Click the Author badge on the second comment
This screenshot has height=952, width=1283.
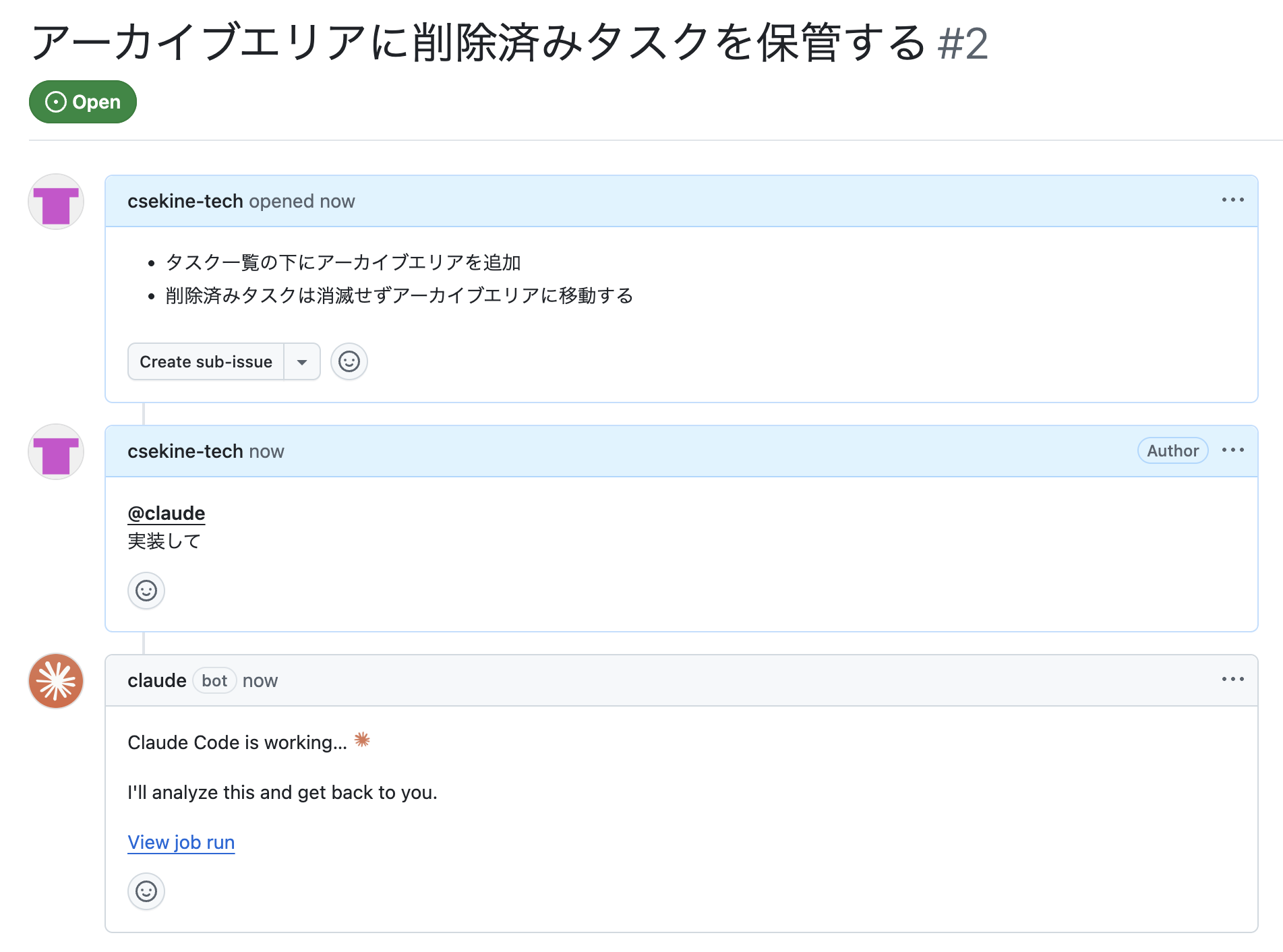click(x=1172, y=450)
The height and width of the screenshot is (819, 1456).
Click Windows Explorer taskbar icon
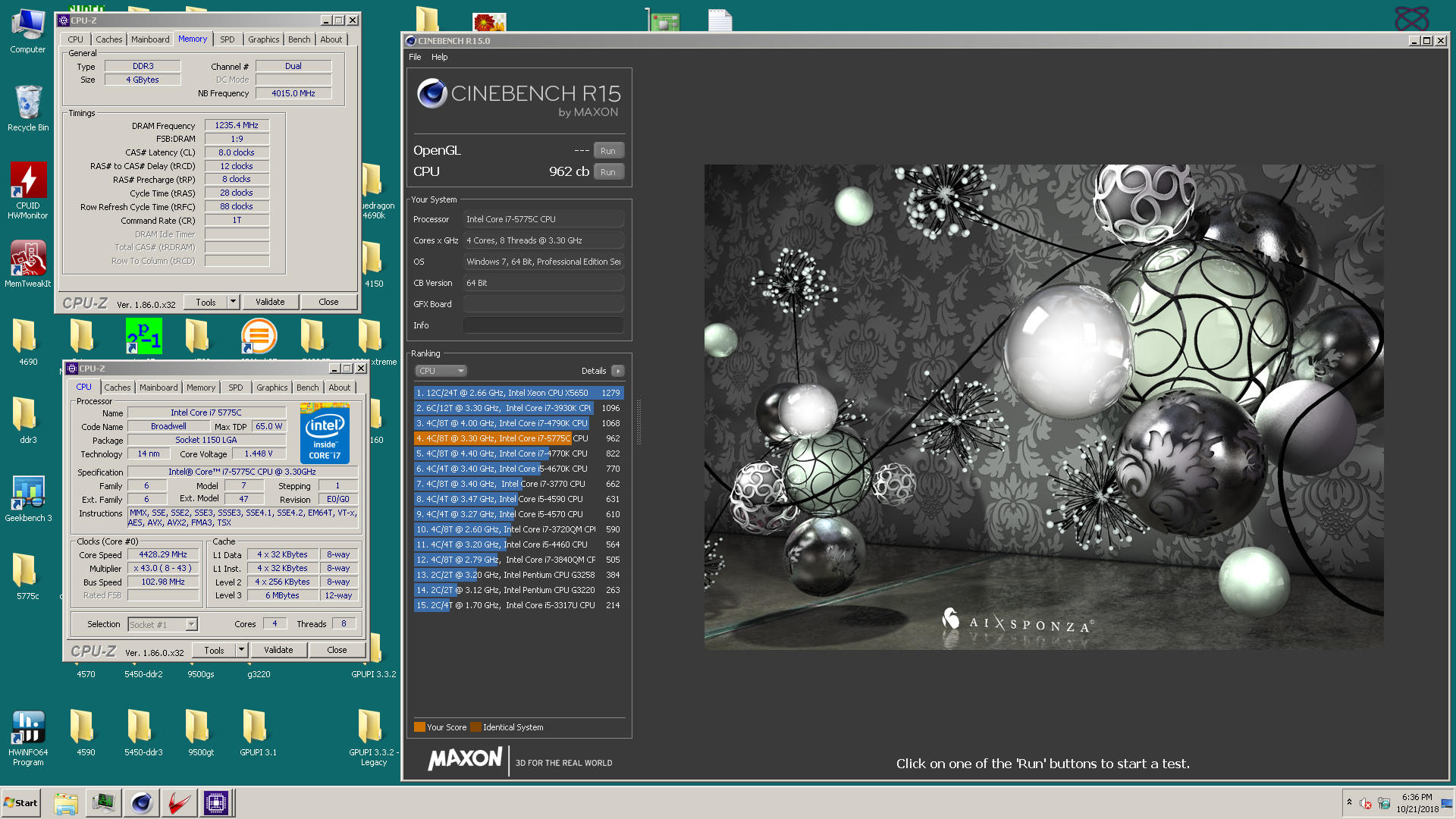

■ Work instruction
A word-for-word copy of the records above is needed, pictures excluded.

■ Solution
Click the Author badge on the second comment
This screenshot has height=952, width=1283.
click(x=1172, y=450)
The height and width of the screenshot is (819, 1456).
Click Windows Explorer taskbar icon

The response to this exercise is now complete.